A Bayrock ficava na Trump Tower, dois andares abaixo da Organização Trump. Enquanto trabalhava para levar torres com a marca Trump ao Arizona, à Flórida e ao bairro do SoHo em Nova York, a Bayrock também começou a prospectar negócios na Rússia e em outros países.

"Examinamos algumas propriedades muito grandes na Rússia", disse Sater. "Imagine um grande arranha-céu de Las Vegas."

Quando Sater viajou a Moscou com Ivanka e Donald Trump Jr. para encontrar empreiteiros em 2006, ele disse que sua atitude podia ser resumida como "uma grande cidade, bonita, ótima. Vamos fazer negócios aqui".

Deixando uma marca

A marca Trump apareceu na Rússia, mas não como imaginava o magnata dos grandes imóveis.

A Trump Super Premium Vodka, com o brilho de garrafas revestidas de ouro 24 quilates, foi apresentada na Feira dos Milionários em Moscou em 2007, e seguiram-se grandes encomendas da bebida. A vodca foi vendida na Rússia até 2009, mas acabou perdendo o fôlego. Em um comunicado à imprensa, Trump a anunciou como "uma tremenda conquista".

Donald Trump voltou a Moscou em 2013, para o concurso Miss Universo, em que tinha sociedade com a rede de TV NBC.

No início daquele ano, no Miss EUA em Las Vegas, ele tinha anunciado que Aras e Emin Agalarov, pai e filho investidores imobiliários na Rússia, organizariam a competição mundial.
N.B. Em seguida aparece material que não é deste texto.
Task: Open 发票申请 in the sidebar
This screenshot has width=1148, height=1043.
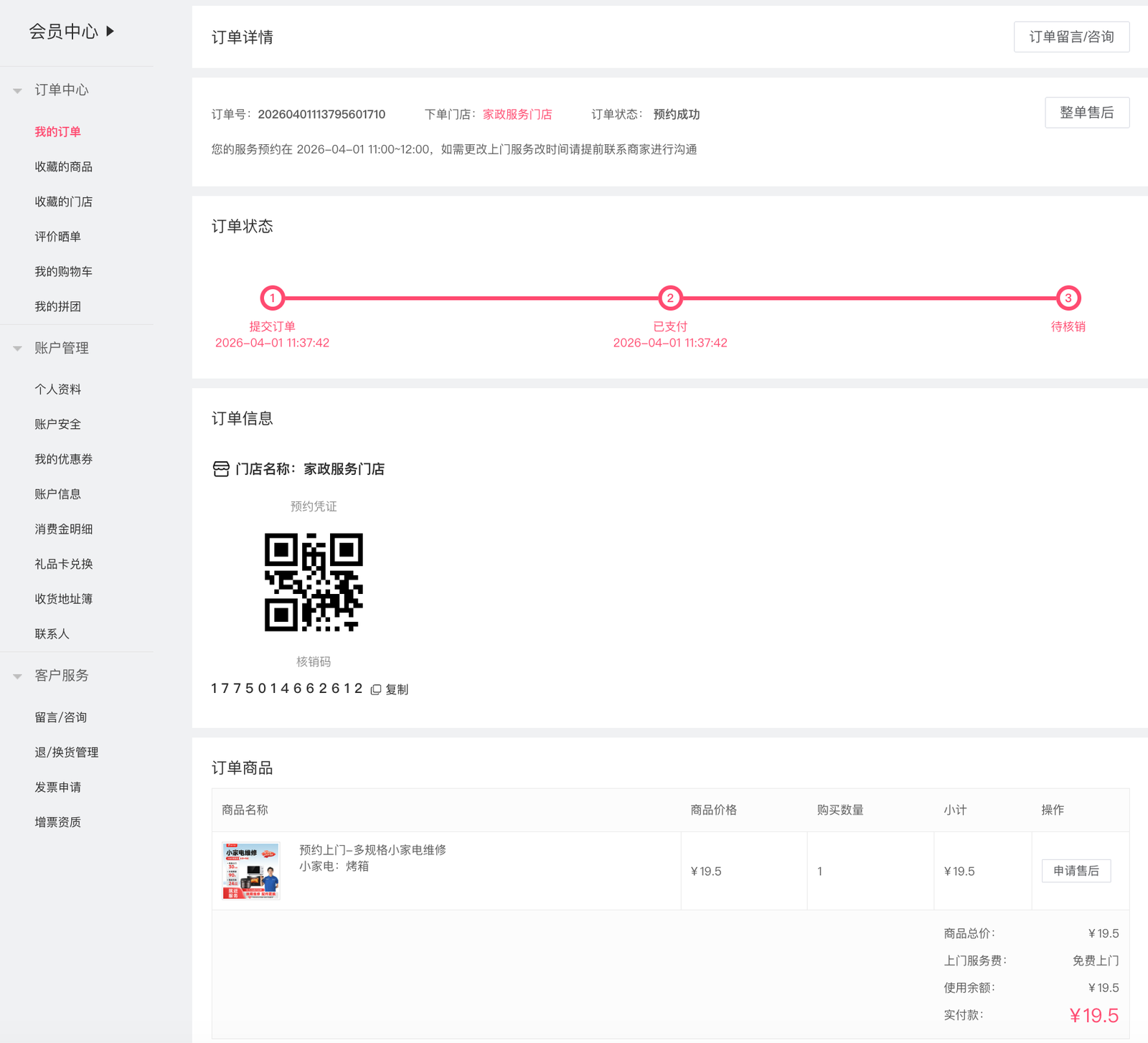Action: click(58, 787)
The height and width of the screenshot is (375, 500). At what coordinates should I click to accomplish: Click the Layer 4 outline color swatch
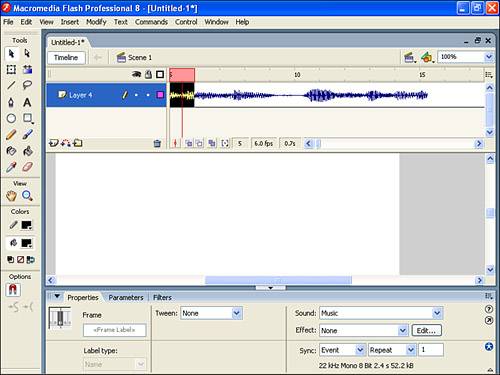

Erin Brady, vencedora do Miss EUA naquele ano, que ouviu o anúncio nos bastidores do auditório do Planet Hollywood Resort and Casino, disse que a notícia foi uma surpresa. Ela esperava um país latino-americano, onde os concursos de beleza são amplamente comemorados. "Eu pensei: 'Puxa, a Rússia, não tinha imaginado isso'", disse ela.

Phil Ruffin, sócio de Trump na Trump International Hotel and Tower em Las Vegas, disse que ficou contente ao lhe emprestar seu novo jato Global 5000 para a viagem. Ele e sua mulher encontraram Trump em Moscou, e também se hospedaram no Ritz-Carlton. Ruffin disse que ele e Trump almoçaram no hotel com os Agalarov.

Estes também teriam oferecido um almoço a Trump na noite do concurso, juntamente com Herman Gref, um ex-ministro da Economia russo que atua como executivo-chefe do banco estatal Sberbank PJSC, segundo a Bloomberg News.

Conversas sobre investimentos giraram durante a visita, e Trump enviou seu tuíte prometendo que a Trump Tower Moscou estava próxima. Mas ela nunca apareceu no perfil da cidade.

*Jo Becker e Michael Schwirtz colaboraram na reportagem. Kitty Bennett colaborou na pesquisa.